SOMETHING TO HOLD ON TO
Attention my fellow audio-visual learners: There’s a magical place on the internet where artists from all over the world are mapping the planet with sounds and photos. The project is called Cities & Memory.
Many of the captions from the photographers are hidden gems. Like this human moment of seeking from photographer Giulia Biasibetti in Italy: The bustling and chaotic daily fish market in the city of Catania, Sicily, with vendors and customers alike calling out.
It’s like exploring the world from your couch if the world was populated only by poets.
ACHIEVEMENT UNLOCKED
Fifty! On ROCK PAPER RADIO’s one month anniversary last week—on National Radio Day no less—our 50th subscriber signed up!
Is 50 a lot on the World Wide Web?? Compared to Carol Baskin’s 21,000+ Instagram followers, perhaps not.
But here’s what this milestone means to me: it means there are 50 misfits out there still holding on to some sense of optimism during this unreal time we’re all swimming in right now. It means however “unique” you’ve always felt, there are maybe 49 other people out there who get you. Or, 49 people who at least signed up for the same random newsletter that you did. And that’s not nothing.

Instruction 1 -
In the newsletter text, rewrite the paragraph beginning "But here's what this milestone means to me" more briefly, keeping its main facts.
The newsletter text and the entries come from unrelated sources.

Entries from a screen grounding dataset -
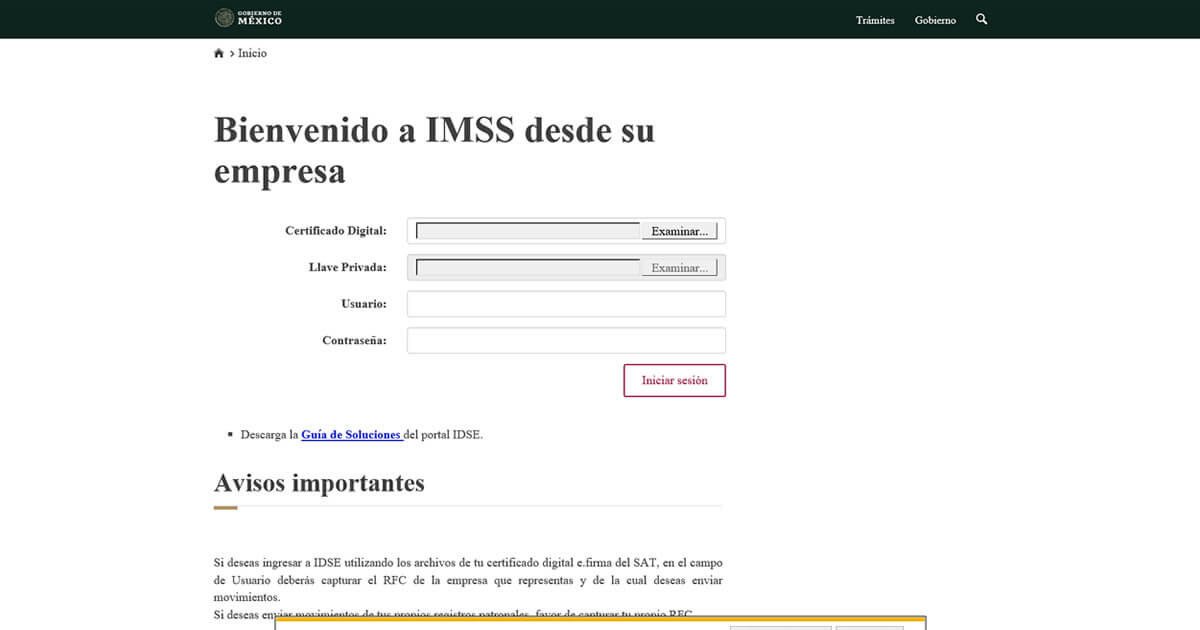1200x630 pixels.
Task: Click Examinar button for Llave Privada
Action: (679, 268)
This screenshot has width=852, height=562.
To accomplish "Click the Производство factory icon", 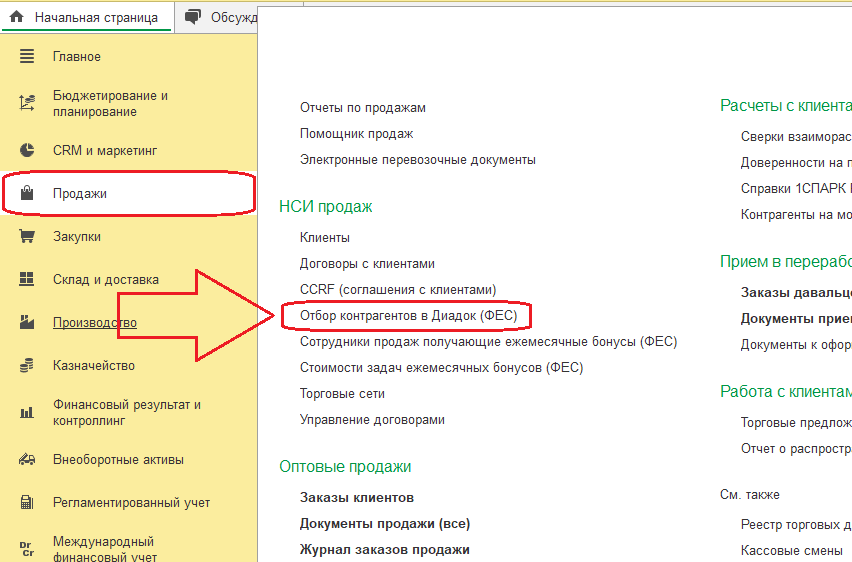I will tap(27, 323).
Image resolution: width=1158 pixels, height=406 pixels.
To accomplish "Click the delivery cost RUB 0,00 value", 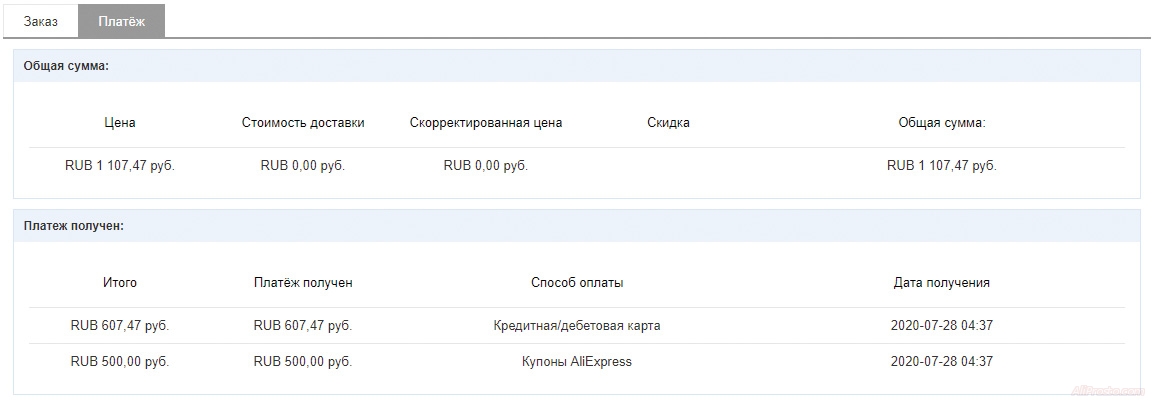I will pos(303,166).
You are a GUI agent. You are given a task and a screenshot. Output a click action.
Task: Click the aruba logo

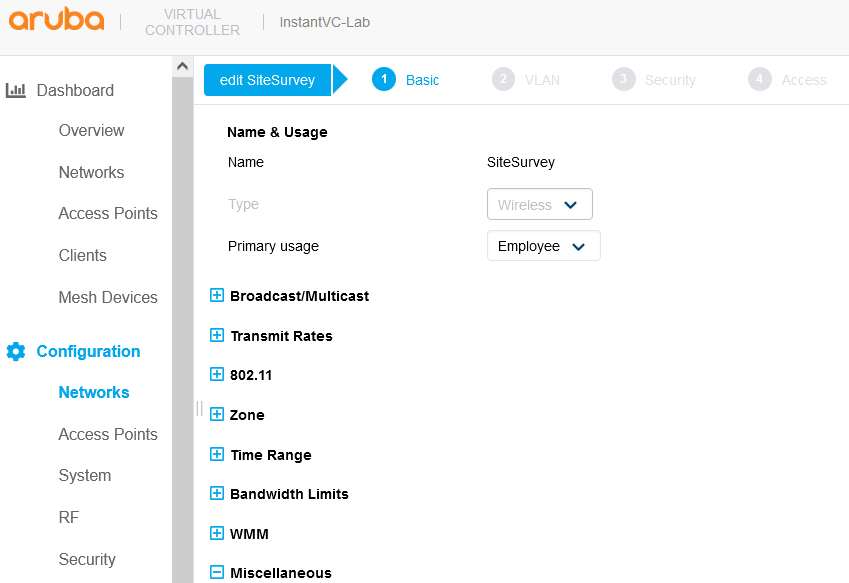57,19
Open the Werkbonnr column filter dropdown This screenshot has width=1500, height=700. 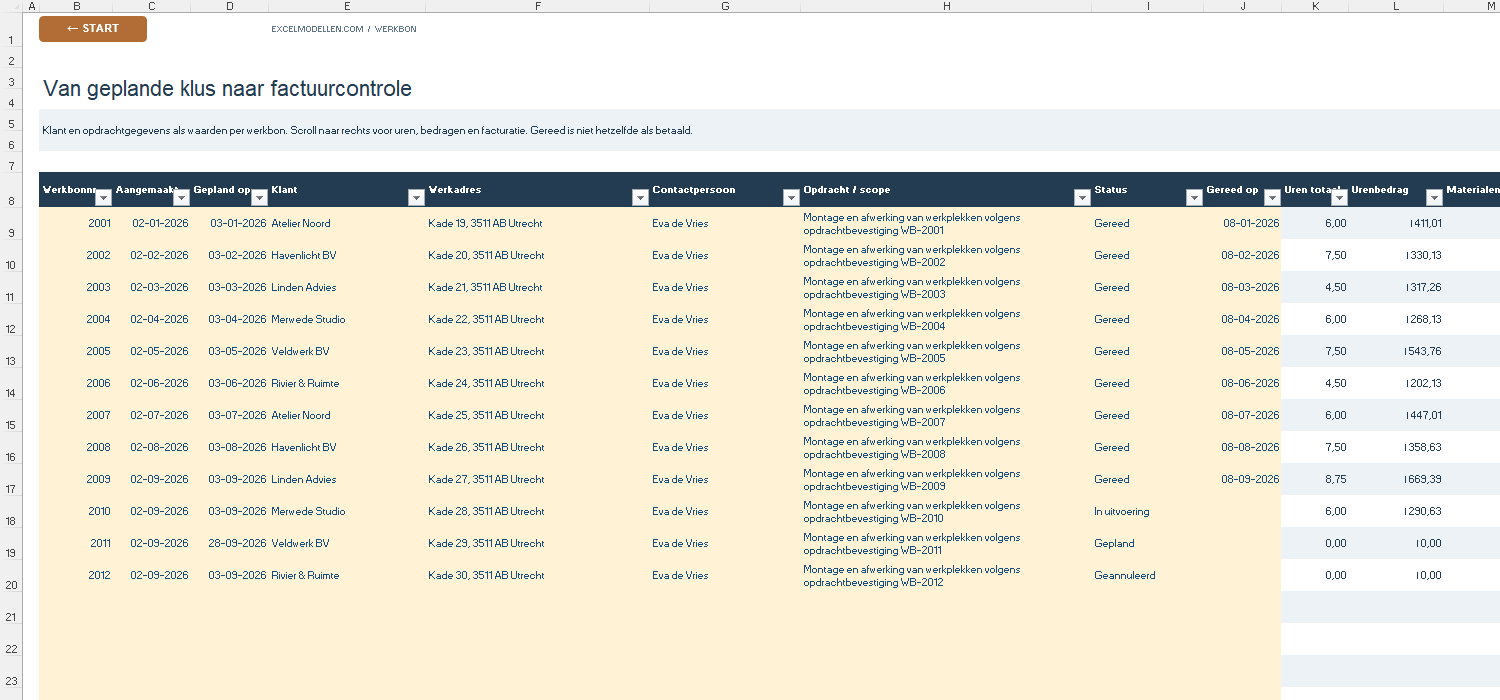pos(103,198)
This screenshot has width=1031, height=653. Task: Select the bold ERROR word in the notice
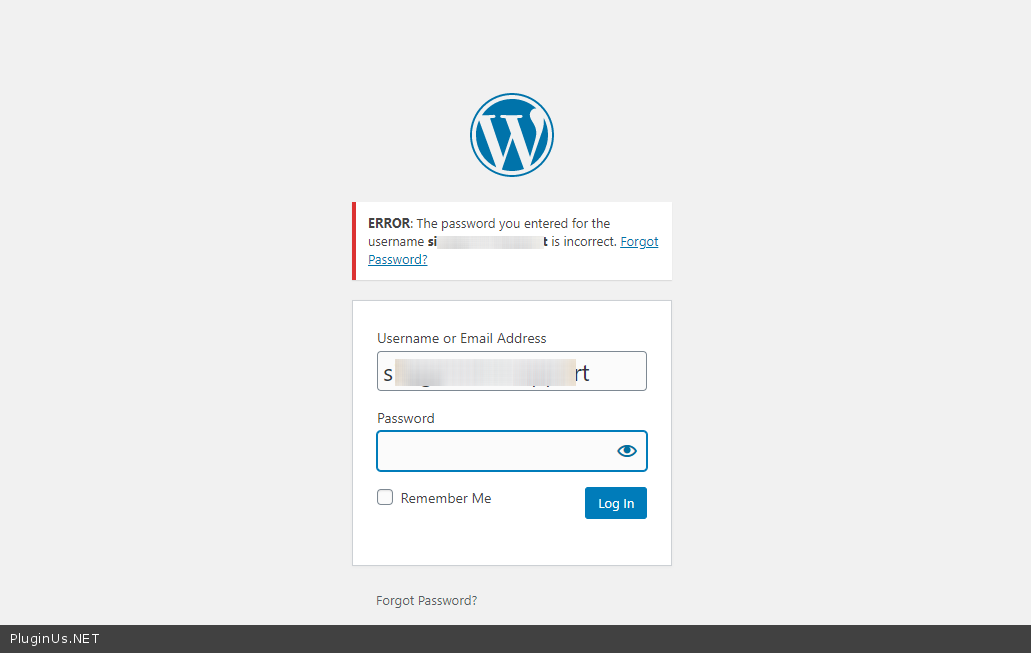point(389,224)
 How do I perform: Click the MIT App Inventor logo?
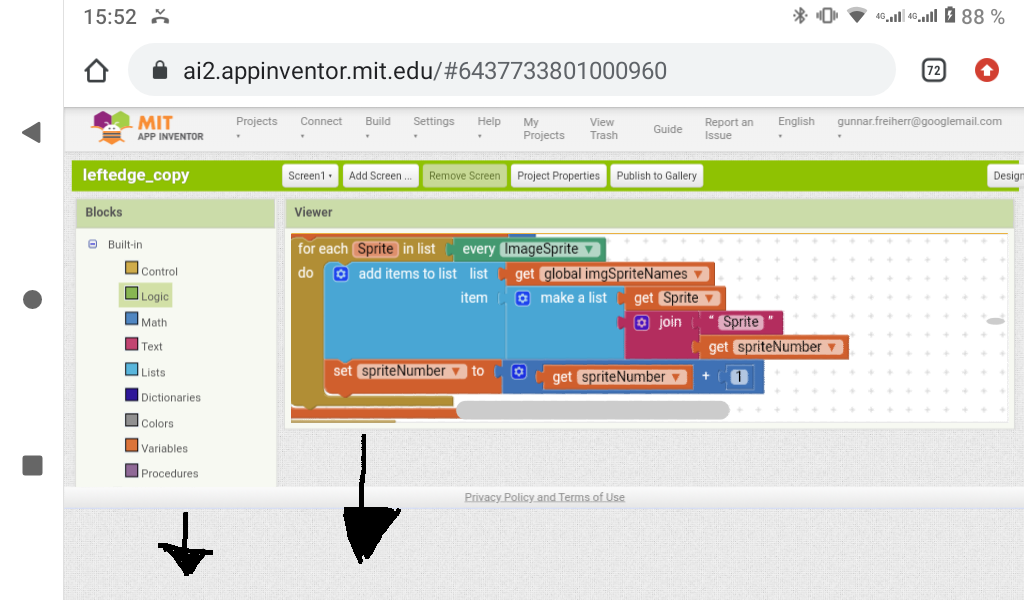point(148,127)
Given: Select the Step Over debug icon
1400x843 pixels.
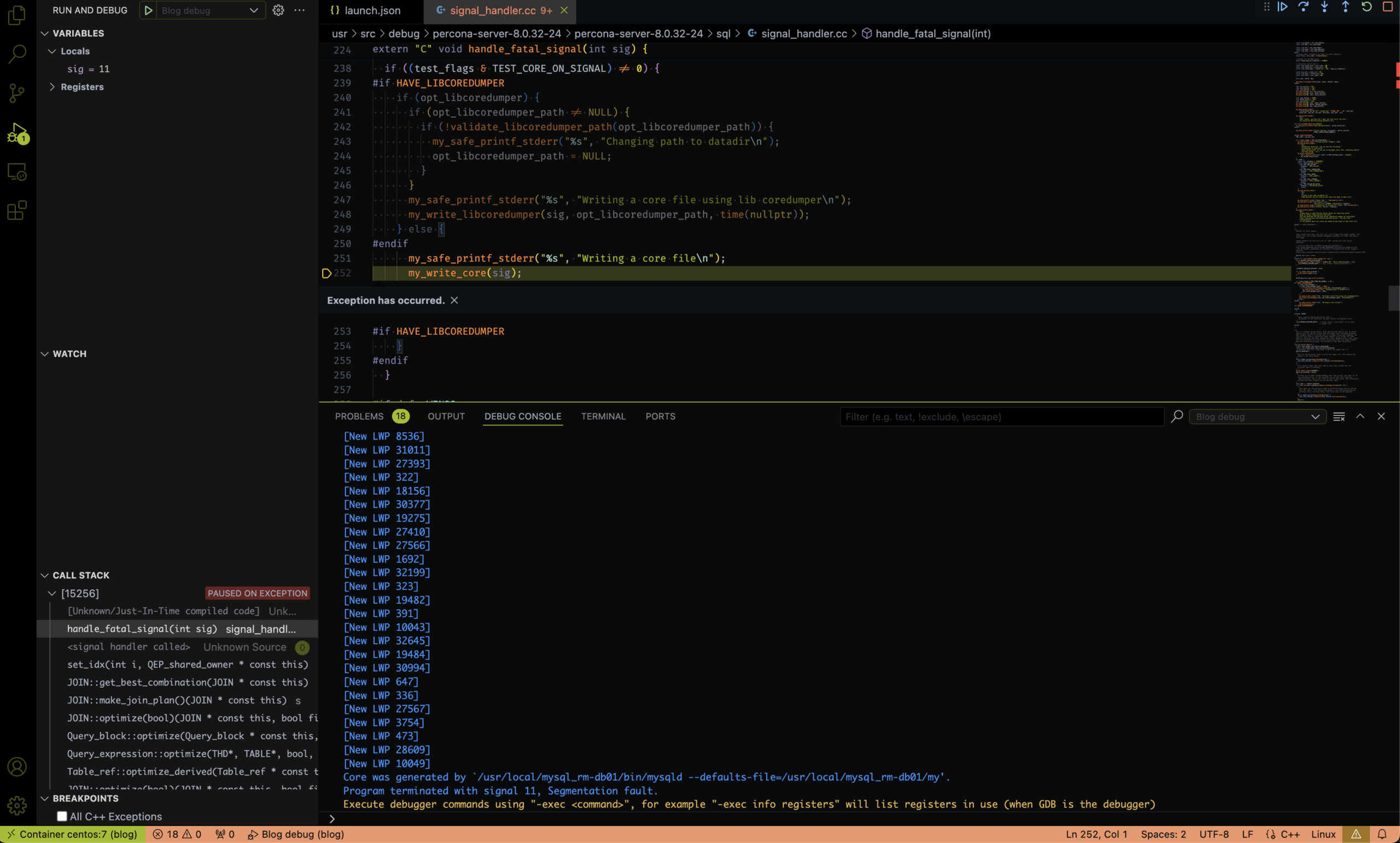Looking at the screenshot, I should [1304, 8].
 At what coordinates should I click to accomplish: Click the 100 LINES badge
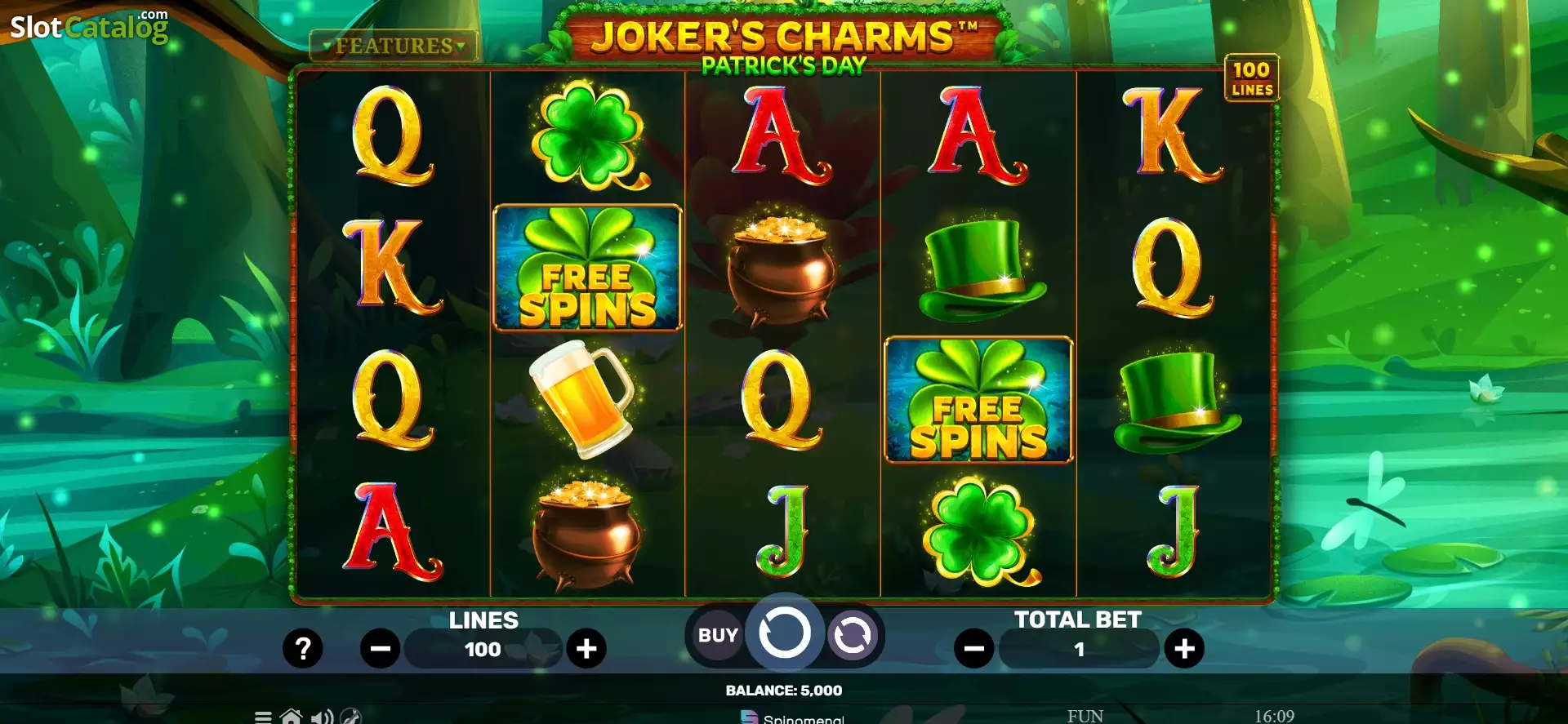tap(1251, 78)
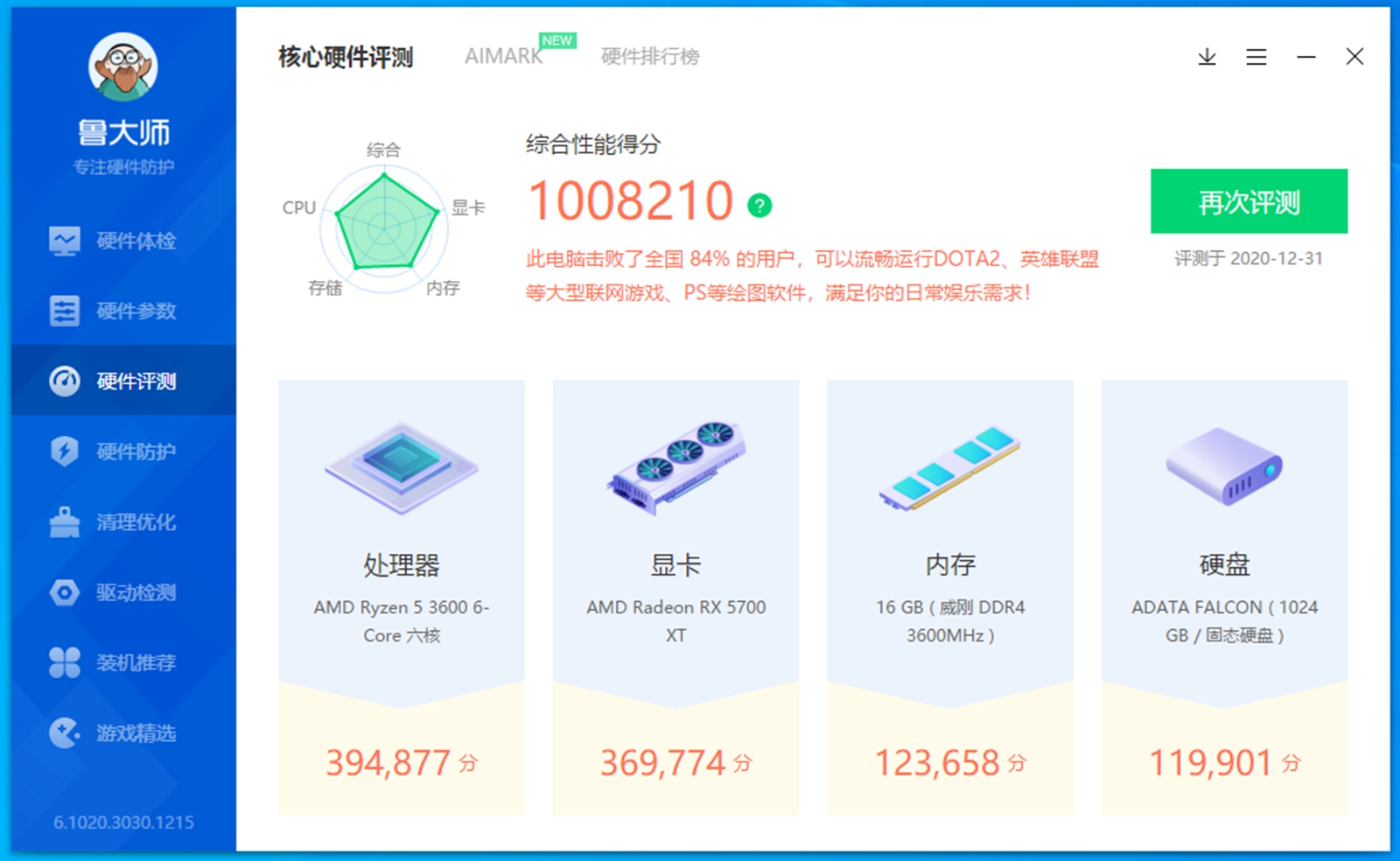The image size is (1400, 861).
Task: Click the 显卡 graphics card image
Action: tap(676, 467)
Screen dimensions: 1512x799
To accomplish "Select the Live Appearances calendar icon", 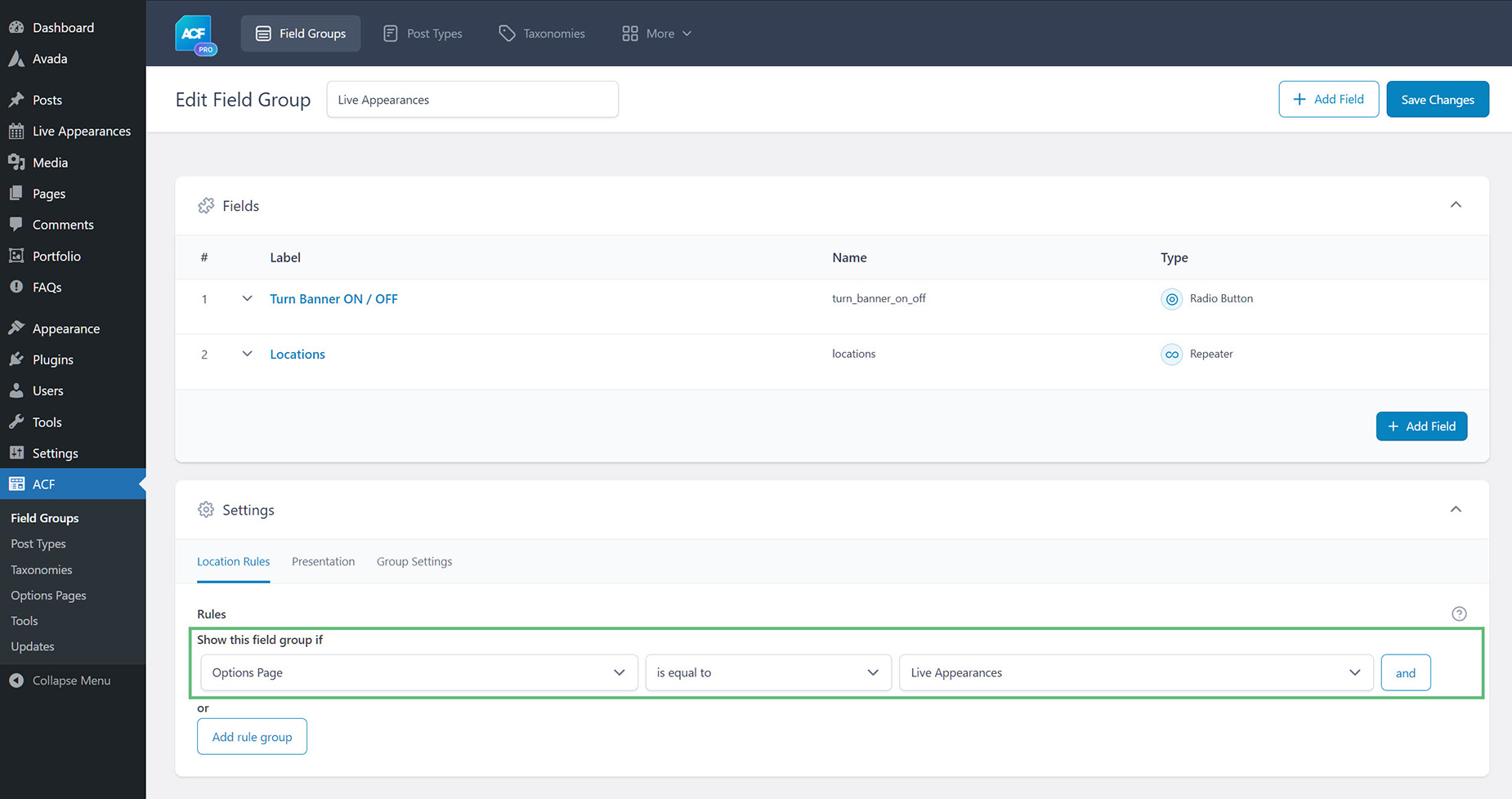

Instruction 2 -
Arrange the entries as a Markdown table with the columns Row and Line, starting at the line that contains "At what coordinates" and ending at the last line of the entries. Skip blank lines and leave the pictures out.

Answer 1 -
The 50-subscriber milestone means 50 misfits are still holding on to some optimism during this unreal time. However unique you've felt, maybe 49 others get you, or at least signed up for the same random newsletter, and that's not nothing.

Answer 2 -
| Row | Line |
|---|---|
| 1 |  At what coordinates should I click to accomplish: Click the 100 LINES badge |
| 2 | tap(1251, 78) |
| 3 | The image size is (1400, 861). |
| 4 | Task: Click the 显卡 graphics card image |
| 5 | Action: tap(676, 467) |
| 6 | Screen dimensions: 1512x799 |
| 7 | To accomplish "Select the Live Appearances calendar icon",  |